━━ Fragmento de texto

FUEGO AMIGO
Una infancia en la sombra
La desdichada historia de Diego, el preadolescente que se hizo tristemente famoso como El Niño de El Royo, ha vuelto a saltar porque los Servicios Sociales encargados de su tutela se vieron una vez más obligados a recurrir al Boletín Oficial para contactar con sus padres biológicos, a fin de comunicarles las nuevas medidas de protección. Diego vivió año y medio en preadopción con una familia de acogida en aquel hermoso pueblo soriano hasta que la infortunada coincidencia de un juez imprudente, un fiscal indolente y un psiquiatra insensato determinó que su misión —la del niño de apenas dos años— era convertirse en medicamento que aliviara la dolencia de su madre enferma. Fue una pésima suerte la fatal alianza de tanta incompetencia junta en un mismo caso.
Ya entonces, la opinión pública y los responsables de la Junta de Castilla y León mostraron su criterio opuesto a la arrogante determinación judicial. Pero no sirvió de nada. Un juez iluminado, si le prestan una peana, puede llegar a creerse el intérprete de la voluntad sideral o divina. Aquel juez se llamaba Luciano Salvador Ullán. El padre del niño padecía esquizofrenia y la madre trastornos bipolares, pero ellos han sido con su hijo dos víctimas más de esta tremenda historia. Enseguida, el niño arrancado a Carlos y Raquel, su familia de acogida, fue encontrado en una boca de Metro de Madrid en situación de desamparo y pasó a compartir charcutería televisiva con el cotilleo más infame, mientras su rostro asustado se mostraba obscena e impunemente en las pantallas entre congojas de comadreja y soponcios de las periquitas de guardia. Entonces, un juez prohibió a Antena 3 la emisión del documental Sin hogar , seguramente porque la indefensión de Diego se había convertido en una denuncia difícil de soportar.
Los nueve últimos años vividos por Diego tampoco han carecido de sobresaltos, aunque su mención sólo añadiría más dolor al recuento. Tanta calamidad desatada sobre un pobre niño no ha merecido otra sanción que la repulsa de la opinión pública. En el trámite provocado por el escándalo, intervino un consejero del Poder Judicial, Enrique Míguez, cuya conclusión fue imputar los aspectos lamentables del caso a la desdichada madre del niño. Y eso fue todo. Nos quedó la enseñanza. Cuando un juez se entromete en lo que ignora y disfraza sus sentencias de terapia no es más que un intruso cuyos remedios sólo pueden conducir al desastre. Que es en lo que estamos. Asumiendo, diez años después, que aquellas actuaciones legales respaldadas corporativamente han echado a perder la infancia feliz y tranquila que Diego atisbó en El Royo y se merecía. Nos corresponde la culpa colectiva de no haberle prestado la tutela eficiente a la que tenía derecho.

━━━━
━━ Extractos de datos

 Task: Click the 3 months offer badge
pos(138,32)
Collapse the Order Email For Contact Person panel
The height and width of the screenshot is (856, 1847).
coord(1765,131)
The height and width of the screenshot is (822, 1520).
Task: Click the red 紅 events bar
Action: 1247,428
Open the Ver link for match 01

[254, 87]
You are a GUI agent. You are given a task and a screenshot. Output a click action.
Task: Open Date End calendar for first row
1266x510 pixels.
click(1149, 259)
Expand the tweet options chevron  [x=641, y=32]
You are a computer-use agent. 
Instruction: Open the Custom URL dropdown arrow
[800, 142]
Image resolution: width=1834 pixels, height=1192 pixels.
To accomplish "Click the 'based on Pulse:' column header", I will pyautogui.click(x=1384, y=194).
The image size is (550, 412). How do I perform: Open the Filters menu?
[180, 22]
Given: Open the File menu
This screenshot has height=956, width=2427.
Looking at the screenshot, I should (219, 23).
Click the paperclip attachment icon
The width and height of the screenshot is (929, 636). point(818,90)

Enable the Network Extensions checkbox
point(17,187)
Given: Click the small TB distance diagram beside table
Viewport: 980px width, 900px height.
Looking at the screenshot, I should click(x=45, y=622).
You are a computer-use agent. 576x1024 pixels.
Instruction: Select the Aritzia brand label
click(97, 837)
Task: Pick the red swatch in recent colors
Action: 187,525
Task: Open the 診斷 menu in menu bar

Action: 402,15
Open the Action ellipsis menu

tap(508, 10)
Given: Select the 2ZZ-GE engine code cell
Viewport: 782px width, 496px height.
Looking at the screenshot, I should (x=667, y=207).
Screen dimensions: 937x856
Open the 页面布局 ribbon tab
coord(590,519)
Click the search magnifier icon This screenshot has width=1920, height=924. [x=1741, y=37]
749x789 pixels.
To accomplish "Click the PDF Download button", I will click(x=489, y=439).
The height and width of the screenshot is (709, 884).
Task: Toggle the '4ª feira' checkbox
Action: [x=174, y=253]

━━━━

Ejercicios propuestos —
**a)** Traduce al inglés esta oración del texto sobre el Niño de El Royo: "Fue una pésima suerte la fatal alianza de tanta incompetencia junta en un mismo caso."
**b)** Resume en forma de lista el párrafo del texto sobre el Niño de El Royo que empieza con "Los nueve últimos años vividos por Diego" y conserva sus datos principales.
El material no interviene en ninguno de estos ejercicios.

Respuestas por ejercicio —
**a)** It was terrible luck, the fatal alliance of so much incompetence together in a single case.

**b)**
- Los últimos nueve años de Diego también tuvieron sobresaltos, que el texto no detalla para no añadir más dolor.
- La única sanción por tanta calamidad fue la repulsa de la opinión pública.
- Enrique Míguez, consejero del Poder Judicial, intervino y atribuyó los aspectos lamentables del caso a la madre del niño.
- La enseñanza es que un juez que se entromete en lo que ignora y disfraza sus sentencias de terapia es un intruso cuyos remedios solo llevan al desastre.
- Diez años después, aquellas actuaciones legales, respaldadas corporativamente, han arruinado la infancia feliz y tranquila que Diego atisbó en El Royo.
- Existe una culpa colectiva por no haberle dado la tutela eficiente a la que tenía derecho.